- **OBJECTIVE**
Copy the lines below verbatim, beginning at the line that contains "Open the Dow" and stopping after the line that contains "Image resolution: width=518".

- **Data items**
'''

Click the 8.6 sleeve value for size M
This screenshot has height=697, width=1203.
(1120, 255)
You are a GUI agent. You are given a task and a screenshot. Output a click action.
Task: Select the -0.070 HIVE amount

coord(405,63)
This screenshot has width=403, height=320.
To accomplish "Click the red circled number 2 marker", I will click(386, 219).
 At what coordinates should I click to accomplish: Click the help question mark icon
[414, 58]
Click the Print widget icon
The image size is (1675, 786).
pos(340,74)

'''
'''

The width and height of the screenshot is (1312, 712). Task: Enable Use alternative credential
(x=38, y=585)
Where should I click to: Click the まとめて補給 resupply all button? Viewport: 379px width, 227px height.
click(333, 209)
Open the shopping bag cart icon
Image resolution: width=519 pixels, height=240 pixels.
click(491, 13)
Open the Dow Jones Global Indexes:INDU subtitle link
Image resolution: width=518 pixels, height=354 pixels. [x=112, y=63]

'''

- **EXERCISE RESULT**
Open the Dow Jones Global Indexes:INDU subtitle link
Image resolution: width=518 pixels, height=354 pixels. [x=112, y=63]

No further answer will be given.